● Perintah yang diberikan 1: Salin lagi baris-baris catatan di bawah, mulai dari baris yang memuat "How do I perform: Switch" sampai dengan baris yang memuat "Action: (x=339, y=353)", termasuk kedua baris itu.
━━━━━━━━━━
Translate

Rabu, 14 Agustus 2013

KEBOHONGAN SBY DI PICU OLEH SISTEM YAHUDI

Semasa menjabat sebagai Perdana Menteri Malaysia, Mahathir Mohammad dikenal sebagai tokoh yang amat disegani baik di kawasan Asia maupun di tingkat dunia. Pernyataan-pernyataannya yang keras terhadap ketidakadilan yang terjadi di dunia seringkali membuat panas telinga Amerika Serikat.
Belum lagi kebijakan ekonominya yang mampu membuat Malaysia bangkit menjadi negara yang sangat diperhitungkan di kawasan Asia pasifik. Kehebatan Mahathir terbukti membawa Malaysia mampu bertahan melewati krisis finansial yang terjadi di tahun 1997-1998 dan bangkit menjadi New Emerging Forces. Berkat prestasinya ini Mahathir kemudian mendapat julukan sebagai Little Soekarno.
Serupa dengan Mahathir Mohammad, SBY pun dipenuhi oleh “prestasi” yang membanggakan. Kemampuannya untuk memberangus lawan-lawan politiknya adalah bukti betapa piawainya SBY memainkan jurus-jurus muslihat politiknya. Sebut saja Mantan Kepala Staf TNI Angkatan Darat (KSAD) Jenderal (Purn) Ryamizard Ryacudu yang diganjal untuk naik sebagai Panglima TNI ketika itu. Alih-alih Ryamizad, SBY malah memilih rekan seangkatannya (sesama lulusan Angkatan 1973) yaitu Marsekal Djoko Suyanto untuk menggantikan Endriartono Sutarto menjadi Panglima TNI.
Demikian pula kasus Antasari Azhar dimana Cirus Sinaga, yang saat ini menjadi tersangka dalam kasus Gayus, berperan menjadi Penuntut Umum dalam kasus Antasari. Antasari Azhar harus menerima buah akibat dari keberhasilannya memenjarakan besan SBY Aulia Pohan
Selain itu, apa yang dilakukan oleh SBY terhadap Sri Sultan HBX dengan RUUK Yogyakarta juga masih diimani dengan semangat yang sama. Semangat untuk menghabisi lawan-lawan poltiknya. Demikian pula dengan aksi spanduk besar-besaran yang dilakukan oleh Gerakan Anti Din Syamsuddin untuk memojokkan Din Syamsuddin adalah upaya black campaign yang diniatkan untuk memecah belah sekaligus medelegitimasi upaya Tokoh Lintas Agama dalam upayanya memperbaiki negeri ini.
━━━━━━━━━━
● Perintah yang diberikan 2:
Apakah pernyataan berikut sesuai dengan tulisan tentang SBY dan Mahathir di atas? Jawab ya atau tidak untuk masing-masing, lalu kutip kata-kata dari tulisan yang menentukan jawabannya.
(a) Mahathir Mohammad mendapat julukan Little Soekarno.
(b) SBY memilih Ryamizard Ryacudu untuk menjadi Panglima TNI.
(c) Cirus Sinaga menjadi Penuntut Umum dalam kasus Antasari.
━━━━━━━━━━
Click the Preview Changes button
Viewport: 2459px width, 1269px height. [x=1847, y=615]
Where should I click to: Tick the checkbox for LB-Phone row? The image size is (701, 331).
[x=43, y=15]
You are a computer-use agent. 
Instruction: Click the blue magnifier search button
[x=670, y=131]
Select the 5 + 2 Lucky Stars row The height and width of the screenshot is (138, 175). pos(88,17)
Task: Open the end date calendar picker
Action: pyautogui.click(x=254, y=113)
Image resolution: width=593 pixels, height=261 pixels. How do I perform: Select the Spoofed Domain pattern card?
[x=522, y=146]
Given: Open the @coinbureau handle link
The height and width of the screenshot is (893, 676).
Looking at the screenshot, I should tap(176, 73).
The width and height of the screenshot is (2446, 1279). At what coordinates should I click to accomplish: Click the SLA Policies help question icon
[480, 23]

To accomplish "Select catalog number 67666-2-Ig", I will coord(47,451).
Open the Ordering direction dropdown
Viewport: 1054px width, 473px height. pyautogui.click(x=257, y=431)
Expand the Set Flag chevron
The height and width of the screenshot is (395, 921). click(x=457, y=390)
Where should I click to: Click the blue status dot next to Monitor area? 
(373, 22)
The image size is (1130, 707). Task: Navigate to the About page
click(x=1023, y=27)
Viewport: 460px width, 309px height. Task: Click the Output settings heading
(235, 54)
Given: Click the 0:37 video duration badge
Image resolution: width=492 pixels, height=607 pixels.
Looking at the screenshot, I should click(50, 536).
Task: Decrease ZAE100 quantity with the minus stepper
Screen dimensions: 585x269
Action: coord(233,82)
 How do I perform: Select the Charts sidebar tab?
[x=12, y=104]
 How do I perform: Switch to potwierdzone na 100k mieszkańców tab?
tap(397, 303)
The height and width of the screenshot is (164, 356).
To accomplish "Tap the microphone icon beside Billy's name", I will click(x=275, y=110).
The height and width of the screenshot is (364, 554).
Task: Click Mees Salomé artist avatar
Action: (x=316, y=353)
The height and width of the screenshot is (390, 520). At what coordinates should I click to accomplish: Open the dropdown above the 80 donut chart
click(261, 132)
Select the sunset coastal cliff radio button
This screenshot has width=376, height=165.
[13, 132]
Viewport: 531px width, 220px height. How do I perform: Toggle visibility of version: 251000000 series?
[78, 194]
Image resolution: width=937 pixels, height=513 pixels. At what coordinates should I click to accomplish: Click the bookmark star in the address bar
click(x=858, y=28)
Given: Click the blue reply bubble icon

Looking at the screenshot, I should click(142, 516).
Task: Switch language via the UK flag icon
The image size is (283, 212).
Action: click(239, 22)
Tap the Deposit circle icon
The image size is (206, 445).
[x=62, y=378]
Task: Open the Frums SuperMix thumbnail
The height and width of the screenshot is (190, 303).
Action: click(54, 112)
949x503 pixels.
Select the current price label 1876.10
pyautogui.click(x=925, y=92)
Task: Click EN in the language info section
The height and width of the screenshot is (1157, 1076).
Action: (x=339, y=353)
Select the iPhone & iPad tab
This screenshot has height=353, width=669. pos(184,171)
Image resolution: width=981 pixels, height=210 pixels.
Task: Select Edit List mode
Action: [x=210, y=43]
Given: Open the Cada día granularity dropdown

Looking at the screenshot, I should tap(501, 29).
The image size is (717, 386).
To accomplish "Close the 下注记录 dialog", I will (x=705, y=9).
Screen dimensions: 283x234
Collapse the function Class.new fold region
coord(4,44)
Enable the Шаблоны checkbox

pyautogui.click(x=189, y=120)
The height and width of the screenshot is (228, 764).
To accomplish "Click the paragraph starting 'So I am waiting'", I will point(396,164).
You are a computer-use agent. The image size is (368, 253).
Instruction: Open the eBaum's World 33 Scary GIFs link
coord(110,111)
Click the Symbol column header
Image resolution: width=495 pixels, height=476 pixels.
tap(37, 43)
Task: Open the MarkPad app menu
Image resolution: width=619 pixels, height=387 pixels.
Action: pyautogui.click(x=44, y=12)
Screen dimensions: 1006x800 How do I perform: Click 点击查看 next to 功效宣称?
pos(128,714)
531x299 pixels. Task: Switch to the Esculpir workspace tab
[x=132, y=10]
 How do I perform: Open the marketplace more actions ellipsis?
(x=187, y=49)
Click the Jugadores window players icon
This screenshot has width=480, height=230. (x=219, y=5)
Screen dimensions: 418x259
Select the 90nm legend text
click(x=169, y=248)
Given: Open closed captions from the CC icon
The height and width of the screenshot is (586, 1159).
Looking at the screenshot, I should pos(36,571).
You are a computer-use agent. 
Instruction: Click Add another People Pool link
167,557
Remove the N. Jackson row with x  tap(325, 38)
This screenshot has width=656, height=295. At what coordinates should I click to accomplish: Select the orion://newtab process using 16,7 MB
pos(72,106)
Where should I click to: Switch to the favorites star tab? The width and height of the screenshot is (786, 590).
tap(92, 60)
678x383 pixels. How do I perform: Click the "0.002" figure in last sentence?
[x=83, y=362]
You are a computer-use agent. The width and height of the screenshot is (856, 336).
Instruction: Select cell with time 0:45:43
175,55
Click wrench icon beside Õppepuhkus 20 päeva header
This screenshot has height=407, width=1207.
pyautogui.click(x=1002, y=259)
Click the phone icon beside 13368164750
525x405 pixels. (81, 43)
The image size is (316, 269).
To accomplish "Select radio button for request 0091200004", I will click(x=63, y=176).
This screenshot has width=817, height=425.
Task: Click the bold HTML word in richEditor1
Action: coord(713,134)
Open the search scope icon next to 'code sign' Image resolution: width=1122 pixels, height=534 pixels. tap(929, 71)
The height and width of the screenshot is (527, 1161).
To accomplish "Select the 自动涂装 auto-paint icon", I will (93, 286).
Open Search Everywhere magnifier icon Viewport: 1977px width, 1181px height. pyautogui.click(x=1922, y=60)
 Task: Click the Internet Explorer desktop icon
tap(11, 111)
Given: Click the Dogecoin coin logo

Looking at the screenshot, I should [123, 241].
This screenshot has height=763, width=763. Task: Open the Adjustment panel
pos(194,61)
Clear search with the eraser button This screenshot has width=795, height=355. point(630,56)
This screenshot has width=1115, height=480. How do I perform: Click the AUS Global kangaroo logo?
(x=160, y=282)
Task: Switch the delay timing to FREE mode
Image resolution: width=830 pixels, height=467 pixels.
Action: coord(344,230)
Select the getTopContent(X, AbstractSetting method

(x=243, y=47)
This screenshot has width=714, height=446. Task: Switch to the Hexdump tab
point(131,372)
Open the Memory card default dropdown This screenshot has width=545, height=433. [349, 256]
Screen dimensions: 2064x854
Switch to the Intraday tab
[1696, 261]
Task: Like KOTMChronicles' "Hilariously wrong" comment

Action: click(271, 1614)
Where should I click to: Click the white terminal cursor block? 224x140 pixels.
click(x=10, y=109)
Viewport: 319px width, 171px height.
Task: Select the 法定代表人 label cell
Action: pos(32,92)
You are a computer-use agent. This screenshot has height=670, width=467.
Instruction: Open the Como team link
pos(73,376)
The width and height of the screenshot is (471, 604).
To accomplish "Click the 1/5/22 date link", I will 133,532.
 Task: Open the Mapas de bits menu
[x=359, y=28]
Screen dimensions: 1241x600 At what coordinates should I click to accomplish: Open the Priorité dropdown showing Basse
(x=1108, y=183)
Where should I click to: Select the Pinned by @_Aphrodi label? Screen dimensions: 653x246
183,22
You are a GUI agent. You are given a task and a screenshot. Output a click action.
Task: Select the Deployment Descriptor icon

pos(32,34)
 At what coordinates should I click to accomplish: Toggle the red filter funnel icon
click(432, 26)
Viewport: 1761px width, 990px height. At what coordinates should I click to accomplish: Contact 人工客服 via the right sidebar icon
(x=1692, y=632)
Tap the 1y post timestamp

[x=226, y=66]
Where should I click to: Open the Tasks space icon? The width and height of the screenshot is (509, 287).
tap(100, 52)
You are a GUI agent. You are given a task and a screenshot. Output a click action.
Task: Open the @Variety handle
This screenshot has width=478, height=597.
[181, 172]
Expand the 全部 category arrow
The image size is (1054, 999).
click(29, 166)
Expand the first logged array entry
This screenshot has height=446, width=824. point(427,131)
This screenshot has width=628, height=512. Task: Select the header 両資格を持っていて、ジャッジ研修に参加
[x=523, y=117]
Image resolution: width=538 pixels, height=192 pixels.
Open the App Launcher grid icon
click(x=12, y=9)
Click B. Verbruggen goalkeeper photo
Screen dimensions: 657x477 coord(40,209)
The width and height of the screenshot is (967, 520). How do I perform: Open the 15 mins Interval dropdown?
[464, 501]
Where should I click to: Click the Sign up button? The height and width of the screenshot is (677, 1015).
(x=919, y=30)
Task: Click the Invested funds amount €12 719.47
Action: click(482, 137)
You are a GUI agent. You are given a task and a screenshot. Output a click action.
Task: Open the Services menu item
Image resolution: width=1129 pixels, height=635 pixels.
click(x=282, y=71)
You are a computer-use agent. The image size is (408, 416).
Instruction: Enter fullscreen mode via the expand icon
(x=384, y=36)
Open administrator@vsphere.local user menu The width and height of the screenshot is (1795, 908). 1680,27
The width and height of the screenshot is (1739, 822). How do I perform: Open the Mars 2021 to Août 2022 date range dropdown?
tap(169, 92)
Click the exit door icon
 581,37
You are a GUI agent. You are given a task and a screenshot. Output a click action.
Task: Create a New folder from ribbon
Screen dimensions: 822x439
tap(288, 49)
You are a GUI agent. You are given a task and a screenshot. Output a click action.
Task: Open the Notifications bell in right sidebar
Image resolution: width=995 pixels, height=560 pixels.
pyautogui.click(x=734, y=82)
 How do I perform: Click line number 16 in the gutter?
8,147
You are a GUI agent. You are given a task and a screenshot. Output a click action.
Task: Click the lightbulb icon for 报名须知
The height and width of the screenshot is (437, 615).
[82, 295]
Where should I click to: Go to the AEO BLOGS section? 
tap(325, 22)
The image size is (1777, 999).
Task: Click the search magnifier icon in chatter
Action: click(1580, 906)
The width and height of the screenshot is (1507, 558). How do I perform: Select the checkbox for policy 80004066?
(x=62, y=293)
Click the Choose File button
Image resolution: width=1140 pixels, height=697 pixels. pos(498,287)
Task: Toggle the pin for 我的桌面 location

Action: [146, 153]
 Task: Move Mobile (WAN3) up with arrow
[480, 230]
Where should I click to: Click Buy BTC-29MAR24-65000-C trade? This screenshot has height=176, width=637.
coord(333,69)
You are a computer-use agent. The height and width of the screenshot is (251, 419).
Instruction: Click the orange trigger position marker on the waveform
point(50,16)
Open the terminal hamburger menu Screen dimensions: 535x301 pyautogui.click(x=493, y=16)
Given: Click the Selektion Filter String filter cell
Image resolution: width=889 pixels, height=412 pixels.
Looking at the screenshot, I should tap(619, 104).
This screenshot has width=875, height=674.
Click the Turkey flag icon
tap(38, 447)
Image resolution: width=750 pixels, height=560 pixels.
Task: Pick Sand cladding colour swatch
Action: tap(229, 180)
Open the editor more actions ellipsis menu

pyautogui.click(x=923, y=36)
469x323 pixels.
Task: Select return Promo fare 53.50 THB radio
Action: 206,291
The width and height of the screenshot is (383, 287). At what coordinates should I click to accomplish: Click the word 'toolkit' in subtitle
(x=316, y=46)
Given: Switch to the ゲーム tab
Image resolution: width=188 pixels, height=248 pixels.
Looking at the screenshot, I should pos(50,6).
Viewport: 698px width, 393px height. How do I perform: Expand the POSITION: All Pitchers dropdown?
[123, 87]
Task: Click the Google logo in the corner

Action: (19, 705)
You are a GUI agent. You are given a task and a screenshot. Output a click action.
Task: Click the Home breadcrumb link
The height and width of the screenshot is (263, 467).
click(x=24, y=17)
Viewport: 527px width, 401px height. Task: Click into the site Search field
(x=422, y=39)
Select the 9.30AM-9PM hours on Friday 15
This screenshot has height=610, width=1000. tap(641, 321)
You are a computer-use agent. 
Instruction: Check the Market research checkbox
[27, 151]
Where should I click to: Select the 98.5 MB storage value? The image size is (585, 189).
━━━━━━━━━━
● Jawaban akhir 1:
 How do I perform: Switch to potwierdzone na 100k mieszkańców tab?
tap(397, 303)
The height and width of the screenshot is (164, 356).
To accomplish "Tap the microphone icon beside Billy's name", I will click(x=275, y=110).
The height and width of the screenshot is (364, 554).
Task: Click Mees Salomé artist avatar
Action: (x=316, y=353)
The height and width of the screenshot is (390, 520). At what coordinates should I click to accomplish: Open the dropdown above the 80 donut chart
click(261, 132)
Select the sunset coastal cliff radio button
This screenshot has width=376, height=165.
[13, 132]
Viewport: 531px width, 220px height. How do I perform: Toggle visibility of version: 251000000 series?
[78, 194]
Image resolution: width=937 pixels, height=513 pixels. At what coordinates should I click to accomplish: Click the bookmark star in the address bar
click(x=858, y=28)
Given: Click the blue reply bubble icon

Looking at the screenshot, I should click(142, 516).
Task: Switch language via the UK flag icon
The image size is (283, 212).
Action: click(239, 22)
Tap the Deposit circle icon
The image size is (206, 445).
[x=62, y=378]
Task: Open the Frums SuperMix thumbnail
The height and width of the screenshot is (190, 303).
Action: click(54, 112)
949x503 pixels.
Select the current price label 1876.10
pyautogui.click(x=925, y=92)
Task: Click EN in the language info section
The height and width of the screenshot is (1157, 1076).
Action: (x=339, y=353)

● Jawaban akhir 2:
(a) Ya: "Mahathir kemudian mendapat julukan sebagai Little Soekarno"
(b) Tidak: "Alih-alih Ryamizad, SBY malah memilih rekan seangkatannya (sesama lulusan Angkatan 1973) yaitu Marsekal Djoko Suyanto untuk menggantikan Endriartono Sutarto menjadi Panglima TNI"
(c) Ya: "Cirus Sinaga, yang saat ini menjadi tersangka dalam kasus Gayus, berperan menjadi Penuntut Umum dalam kasus Antasari"